**Work to complete**
In the records below, some lines contain the word "Video". Copy each of them.

**The records**
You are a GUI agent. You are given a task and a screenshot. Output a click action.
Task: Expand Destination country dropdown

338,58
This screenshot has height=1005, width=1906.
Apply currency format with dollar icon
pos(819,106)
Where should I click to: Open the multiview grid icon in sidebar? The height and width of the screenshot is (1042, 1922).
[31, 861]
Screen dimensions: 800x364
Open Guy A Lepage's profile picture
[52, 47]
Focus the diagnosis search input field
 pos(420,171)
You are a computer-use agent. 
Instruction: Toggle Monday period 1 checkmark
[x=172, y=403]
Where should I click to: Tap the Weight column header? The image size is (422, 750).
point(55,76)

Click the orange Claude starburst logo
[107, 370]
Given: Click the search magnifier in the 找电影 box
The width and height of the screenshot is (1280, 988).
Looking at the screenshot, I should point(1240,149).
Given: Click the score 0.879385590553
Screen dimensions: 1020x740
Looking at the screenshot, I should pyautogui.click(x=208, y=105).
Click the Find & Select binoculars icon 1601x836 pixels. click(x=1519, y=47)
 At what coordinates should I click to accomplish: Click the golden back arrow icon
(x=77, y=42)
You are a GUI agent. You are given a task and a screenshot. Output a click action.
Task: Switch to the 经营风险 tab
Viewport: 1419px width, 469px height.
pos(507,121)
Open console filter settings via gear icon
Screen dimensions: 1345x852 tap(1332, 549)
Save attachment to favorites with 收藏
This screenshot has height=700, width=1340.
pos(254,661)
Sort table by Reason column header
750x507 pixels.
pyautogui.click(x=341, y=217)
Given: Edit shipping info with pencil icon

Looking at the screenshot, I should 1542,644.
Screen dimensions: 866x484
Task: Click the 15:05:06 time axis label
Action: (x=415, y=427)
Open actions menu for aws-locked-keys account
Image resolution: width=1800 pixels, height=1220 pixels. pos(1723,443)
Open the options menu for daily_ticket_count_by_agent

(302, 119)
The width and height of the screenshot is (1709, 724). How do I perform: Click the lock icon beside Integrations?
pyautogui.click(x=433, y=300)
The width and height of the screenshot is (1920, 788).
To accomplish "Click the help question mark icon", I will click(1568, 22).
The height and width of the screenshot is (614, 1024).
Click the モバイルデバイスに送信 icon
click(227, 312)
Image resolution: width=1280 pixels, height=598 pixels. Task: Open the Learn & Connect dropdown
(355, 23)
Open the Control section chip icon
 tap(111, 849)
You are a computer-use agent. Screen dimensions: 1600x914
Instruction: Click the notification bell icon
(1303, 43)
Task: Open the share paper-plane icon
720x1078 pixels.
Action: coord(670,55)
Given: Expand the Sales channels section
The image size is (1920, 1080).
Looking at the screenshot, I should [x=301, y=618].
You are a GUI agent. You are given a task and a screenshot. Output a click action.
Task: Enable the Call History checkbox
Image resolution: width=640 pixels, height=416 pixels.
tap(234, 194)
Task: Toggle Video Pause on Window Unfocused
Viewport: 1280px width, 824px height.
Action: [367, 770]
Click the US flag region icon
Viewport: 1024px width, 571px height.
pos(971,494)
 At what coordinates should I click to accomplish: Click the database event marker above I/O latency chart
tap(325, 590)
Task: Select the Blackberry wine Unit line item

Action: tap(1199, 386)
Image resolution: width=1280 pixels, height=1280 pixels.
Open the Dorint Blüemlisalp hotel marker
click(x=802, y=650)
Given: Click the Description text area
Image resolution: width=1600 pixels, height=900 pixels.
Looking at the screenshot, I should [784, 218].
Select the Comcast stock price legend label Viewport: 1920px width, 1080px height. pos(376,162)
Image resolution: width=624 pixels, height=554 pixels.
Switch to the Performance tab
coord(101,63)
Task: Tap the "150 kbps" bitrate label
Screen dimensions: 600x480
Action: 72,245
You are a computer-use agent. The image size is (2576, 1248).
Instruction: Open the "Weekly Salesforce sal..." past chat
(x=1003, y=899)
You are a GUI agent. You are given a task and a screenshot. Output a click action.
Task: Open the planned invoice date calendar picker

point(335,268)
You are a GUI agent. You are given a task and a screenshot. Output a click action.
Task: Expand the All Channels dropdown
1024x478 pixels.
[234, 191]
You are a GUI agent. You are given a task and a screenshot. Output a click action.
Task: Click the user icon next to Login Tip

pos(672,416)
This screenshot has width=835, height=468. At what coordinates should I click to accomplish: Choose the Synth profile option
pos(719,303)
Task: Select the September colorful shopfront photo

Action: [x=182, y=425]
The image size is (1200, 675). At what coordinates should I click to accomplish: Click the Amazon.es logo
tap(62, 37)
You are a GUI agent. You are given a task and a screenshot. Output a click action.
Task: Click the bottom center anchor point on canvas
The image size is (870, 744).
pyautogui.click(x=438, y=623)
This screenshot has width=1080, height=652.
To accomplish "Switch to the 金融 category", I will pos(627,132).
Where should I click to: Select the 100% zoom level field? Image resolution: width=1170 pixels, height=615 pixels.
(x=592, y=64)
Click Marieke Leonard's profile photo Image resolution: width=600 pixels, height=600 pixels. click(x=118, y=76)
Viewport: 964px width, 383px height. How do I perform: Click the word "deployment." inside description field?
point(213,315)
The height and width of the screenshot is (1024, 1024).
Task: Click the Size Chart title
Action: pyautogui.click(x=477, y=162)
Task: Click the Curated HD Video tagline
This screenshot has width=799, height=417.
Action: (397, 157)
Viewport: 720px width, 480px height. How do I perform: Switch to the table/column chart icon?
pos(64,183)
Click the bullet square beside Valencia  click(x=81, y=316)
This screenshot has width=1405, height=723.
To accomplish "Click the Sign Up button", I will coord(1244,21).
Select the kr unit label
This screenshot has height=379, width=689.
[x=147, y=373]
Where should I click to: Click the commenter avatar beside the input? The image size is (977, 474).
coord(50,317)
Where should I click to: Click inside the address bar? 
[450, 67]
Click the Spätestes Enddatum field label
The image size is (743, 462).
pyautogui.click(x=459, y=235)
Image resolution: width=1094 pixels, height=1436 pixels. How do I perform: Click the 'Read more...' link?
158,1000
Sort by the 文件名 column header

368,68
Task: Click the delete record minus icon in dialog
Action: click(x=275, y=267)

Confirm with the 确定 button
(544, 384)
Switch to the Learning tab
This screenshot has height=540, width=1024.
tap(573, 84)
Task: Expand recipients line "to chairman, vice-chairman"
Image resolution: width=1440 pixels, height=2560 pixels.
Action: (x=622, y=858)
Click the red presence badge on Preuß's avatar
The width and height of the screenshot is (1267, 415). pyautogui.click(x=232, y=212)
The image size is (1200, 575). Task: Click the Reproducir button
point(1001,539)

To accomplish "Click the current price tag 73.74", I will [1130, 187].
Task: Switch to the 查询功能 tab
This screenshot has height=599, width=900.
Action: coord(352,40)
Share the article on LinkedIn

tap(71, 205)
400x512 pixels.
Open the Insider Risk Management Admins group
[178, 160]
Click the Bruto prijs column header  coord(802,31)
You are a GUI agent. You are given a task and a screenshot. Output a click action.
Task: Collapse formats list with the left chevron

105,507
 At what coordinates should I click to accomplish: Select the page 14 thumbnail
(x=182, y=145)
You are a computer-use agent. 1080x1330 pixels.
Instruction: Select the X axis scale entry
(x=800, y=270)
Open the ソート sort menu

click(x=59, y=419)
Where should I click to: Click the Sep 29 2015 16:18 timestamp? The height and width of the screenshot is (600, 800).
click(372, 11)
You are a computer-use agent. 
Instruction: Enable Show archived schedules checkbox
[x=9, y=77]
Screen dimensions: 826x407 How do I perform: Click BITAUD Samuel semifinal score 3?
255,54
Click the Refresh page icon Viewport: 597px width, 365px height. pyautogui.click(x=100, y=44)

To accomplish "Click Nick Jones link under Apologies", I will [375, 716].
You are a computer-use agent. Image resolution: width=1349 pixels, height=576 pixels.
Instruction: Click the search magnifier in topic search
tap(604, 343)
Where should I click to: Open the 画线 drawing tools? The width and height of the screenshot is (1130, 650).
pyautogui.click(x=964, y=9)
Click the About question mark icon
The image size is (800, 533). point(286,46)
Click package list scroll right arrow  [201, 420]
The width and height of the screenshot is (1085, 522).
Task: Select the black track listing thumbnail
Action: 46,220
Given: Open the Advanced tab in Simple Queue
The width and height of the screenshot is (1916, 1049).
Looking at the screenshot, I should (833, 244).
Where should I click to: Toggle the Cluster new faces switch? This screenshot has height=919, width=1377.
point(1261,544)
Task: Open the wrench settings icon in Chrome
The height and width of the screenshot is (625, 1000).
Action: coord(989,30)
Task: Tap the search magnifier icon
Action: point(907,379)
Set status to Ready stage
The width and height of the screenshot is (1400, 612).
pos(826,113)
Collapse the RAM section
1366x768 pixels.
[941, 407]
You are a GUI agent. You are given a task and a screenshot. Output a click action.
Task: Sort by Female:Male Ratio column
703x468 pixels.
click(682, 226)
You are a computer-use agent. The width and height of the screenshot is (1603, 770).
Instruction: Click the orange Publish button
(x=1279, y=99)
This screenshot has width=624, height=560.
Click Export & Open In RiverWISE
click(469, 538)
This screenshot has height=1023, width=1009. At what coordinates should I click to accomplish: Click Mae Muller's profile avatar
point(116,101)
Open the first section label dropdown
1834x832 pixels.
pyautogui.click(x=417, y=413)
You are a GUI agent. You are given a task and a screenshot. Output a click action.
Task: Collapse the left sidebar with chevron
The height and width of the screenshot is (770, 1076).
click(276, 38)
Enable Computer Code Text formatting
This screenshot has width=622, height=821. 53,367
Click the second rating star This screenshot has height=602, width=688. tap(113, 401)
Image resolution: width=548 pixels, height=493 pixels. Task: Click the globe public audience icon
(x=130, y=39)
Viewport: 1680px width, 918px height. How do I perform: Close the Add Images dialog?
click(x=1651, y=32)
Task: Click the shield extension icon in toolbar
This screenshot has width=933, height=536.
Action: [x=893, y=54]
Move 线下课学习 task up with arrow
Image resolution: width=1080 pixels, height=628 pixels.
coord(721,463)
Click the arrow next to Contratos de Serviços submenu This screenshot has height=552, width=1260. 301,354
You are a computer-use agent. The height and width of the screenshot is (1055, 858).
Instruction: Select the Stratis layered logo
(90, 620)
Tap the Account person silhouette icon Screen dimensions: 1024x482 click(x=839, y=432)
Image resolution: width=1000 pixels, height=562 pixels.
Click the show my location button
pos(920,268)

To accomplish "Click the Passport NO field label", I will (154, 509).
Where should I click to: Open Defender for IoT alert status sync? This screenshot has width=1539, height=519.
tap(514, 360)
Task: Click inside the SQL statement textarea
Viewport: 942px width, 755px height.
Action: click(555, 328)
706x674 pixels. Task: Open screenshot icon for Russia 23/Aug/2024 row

**Task answer**
Task: Toggle Video Pause on Window Unfocused
Task: Click the Curated HD Video tagline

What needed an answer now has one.